**Task description:** Copy the lines of the listing below exactly as they appear, everything from the line containing "Image resolution: width=423" down to the line containing "click(670, 446)", with both of those lines included.

------

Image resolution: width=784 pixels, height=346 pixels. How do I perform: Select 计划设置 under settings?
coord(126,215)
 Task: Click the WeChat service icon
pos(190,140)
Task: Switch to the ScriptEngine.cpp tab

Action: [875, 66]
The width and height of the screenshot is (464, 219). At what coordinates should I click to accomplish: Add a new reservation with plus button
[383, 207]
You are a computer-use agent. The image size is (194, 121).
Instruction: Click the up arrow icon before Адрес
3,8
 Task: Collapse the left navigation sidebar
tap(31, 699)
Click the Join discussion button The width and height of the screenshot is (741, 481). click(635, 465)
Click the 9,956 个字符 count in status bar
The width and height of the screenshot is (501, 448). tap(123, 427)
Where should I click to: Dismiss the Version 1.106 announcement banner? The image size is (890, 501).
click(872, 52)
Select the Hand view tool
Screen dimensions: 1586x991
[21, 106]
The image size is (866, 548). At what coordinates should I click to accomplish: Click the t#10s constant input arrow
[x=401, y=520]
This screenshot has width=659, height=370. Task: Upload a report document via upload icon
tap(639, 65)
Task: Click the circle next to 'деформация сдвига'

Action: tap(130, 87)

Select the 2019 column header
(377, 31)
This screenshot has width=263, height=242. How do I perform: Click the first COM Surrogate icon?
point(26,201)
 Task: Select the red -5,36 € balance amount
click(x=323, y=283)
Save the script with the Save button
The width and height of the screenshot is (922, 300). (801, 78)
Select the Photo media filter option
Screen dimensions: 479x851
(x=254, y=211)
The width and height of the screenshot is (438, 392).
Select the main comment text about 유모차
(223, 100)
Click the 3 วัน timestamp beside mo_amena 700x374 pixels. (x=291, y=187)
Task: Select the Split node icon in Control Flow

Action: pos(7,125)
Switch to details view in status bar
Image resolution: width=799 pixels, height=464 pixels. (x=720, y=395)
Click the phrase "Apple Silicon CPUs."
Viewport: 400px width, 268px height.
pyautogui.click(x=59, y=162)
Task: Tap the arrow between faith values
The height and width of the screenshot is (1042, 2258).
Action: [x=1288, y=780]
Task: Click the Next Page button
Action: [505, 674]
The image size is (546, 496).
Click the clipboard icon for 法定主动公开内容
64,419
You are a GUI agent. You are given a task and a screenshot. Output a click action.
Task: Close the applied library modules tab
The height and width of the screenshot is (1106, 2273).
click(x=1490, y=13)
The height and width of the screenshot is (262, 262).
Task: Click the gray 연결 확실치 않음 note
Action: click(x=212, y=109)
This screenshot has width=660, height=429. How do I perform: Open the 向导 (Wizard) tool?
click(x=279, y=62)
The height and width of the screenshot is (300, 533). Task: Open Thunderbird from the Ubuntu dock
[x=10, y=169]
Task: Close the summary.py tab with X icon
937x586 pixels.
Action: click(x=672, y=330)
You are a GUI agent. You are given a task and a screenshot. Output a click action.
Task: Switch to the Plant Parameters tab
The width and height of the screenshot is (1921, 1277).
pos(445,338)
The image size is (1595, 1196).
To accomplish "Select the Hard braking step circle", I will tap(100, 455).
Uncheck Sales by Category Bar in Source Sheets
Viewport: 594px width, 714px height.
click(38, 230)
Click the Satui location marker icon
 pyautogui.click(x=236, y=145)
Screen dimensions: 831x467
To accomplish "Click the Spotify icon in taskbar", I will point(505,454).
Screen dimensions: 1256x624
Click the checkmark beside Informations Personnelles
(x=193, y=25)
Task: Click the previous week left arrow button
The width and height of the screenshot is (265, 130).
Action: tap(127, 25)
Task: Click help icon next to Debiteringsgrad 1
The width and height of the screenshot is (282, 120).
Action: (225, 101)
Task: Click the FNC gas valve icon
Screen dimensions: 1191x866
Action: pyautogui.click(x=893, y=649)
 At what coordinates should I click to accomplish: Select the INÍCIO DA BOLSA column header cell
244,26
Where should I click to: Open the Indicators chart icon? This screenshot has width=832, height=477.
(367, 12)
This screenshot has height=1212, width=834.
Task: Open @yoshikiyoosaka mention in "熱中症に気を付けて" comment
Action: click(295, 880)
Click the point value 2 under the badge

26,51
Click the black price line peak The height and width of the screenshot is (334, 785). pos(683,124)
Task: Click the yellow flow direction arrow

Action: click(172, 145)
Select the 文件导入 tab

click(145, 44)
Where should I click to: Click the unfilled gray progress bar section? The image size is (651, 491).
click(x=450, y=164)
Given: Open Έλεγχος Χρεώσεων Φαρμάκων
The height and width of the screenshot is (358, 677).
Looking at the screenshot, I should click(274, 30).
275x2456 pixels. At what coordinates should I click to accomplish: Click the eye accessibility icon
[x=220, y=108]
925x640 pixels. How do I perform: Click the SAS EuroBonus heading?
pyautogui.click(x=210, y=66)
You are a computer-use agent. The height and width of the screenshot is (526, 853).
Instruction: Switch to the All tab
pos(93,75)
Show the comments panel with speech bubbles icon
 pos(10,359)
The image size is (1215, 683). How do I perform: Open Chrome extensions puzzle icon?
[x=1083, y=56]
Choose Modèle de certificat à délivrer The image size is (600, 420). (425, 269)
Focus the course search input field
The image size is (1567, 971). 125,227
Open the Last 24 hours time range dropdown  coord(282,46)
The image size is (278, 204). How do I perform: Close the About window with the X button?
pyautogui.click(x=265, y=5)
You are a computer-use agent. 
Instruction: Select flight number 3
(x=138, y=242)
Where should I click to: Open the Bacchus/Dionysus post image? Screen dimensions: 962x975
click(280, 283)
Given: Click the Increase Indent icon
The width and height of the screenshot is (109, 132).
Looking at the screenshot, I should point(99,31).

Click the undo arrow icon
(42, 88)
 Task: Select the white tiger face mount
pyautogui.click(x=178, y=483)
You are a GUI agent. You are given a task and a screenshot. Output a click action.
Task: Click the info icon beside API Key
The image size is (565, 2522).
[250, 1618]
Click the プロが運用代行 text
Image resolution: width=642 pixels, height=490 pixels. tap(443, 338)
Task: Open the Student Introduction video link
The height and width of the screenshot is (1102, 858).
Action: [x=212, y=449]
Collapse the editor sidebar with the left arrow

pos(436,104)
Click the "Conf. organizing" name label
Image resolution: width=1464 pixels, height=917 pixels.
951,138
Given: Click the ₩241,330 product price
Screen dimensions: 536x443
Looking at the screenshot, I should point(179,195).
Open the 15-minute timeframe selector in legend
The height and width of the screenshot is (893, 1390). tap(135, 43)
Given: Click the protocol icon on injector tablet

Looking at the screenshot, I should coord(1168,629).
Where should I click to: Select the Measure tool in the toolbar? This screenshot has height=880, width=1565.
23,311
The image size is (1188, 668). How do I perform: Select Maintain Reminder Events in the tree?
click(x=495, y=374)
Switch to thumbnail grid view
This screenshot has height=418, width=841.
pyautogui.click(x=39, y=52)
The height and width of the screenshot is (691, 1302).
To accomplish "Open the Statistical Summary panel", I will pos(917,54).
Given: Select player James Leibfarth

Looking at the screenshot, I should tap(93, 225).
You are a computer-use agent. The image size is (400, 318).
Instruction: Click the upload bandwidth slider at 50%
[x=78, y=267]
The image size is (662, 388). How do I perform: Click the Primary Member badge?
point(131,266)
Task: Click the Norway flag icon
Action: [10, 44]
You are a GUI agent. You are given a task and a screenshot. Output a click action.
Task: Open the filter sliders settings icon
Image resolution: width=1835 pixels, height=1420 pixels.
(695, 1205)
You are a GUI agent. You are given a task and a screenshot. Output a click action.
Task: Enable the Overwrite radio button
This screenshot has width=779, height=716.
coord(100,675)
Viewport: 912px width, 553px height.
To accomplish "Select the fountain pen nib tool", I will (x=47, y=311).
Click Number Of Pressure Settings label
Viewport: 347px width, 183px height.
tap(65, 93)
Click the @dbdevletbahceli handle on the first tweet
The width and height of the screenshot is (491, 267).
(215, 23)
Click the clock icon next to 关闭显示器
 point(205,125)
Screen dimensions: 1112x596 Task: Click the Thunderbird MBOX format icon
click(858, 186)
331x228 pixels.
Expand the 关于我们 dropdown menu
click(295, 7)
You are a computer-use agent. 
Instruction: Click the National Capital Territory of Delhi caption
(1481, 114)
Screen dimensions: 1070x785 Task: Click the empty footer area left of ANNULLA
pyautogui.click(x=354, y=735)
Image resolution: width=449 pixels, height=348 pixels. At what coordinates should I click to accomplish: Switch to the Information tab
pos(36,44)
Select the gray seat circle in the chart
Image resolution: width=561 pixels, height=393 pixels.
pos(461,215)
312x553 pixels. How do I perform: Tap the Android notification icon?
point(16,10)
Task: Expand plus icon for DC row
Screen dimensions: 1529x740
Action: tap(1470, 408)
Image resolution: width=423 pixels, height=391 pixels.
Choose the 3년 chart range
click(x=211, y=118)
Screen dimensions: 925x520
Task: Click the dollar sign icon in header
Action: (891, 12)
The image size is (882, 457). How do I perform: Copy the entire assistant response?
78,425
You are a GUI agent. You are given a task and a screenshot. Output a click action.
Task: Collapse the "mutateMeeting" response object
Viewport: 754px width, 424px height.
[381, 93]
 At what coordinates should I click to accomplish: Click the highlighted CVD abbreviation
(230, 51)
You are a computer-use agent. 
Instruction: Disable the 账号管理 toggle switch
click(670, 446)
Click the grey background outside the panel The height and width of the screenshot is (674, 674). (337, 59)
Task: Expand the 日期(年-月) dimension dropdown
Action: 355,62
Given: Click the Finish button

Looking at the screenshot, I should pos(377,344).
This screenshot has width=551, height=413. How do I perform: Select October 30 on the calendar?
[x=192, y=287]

------

**Exercise result:**
Image resolution: width=423 pixels, height=391 pixels.
Choose the 3년 chart range
click(x=211, y=118)
Screen dimensions: 925x520
Task: Click the dollar sign icon in header
Action: (891, 12)
The image size is (882, 457). How do I perform: Copy the entire assistant response?
78,425
You are a GUI agent. You are given a task and a screenshot. Output a click action.
Task: Collapse the "mutateMeeting" response object
Viewport: 754px width, 424px height.
[381, 93]
 At what coordinates should I click to accomplish: Click the highlighted CVD abbreviation
(230, 51)
You are a computer-use agent. 
Instruction: Disable the 账号管理 toggle switch
click(670, 446)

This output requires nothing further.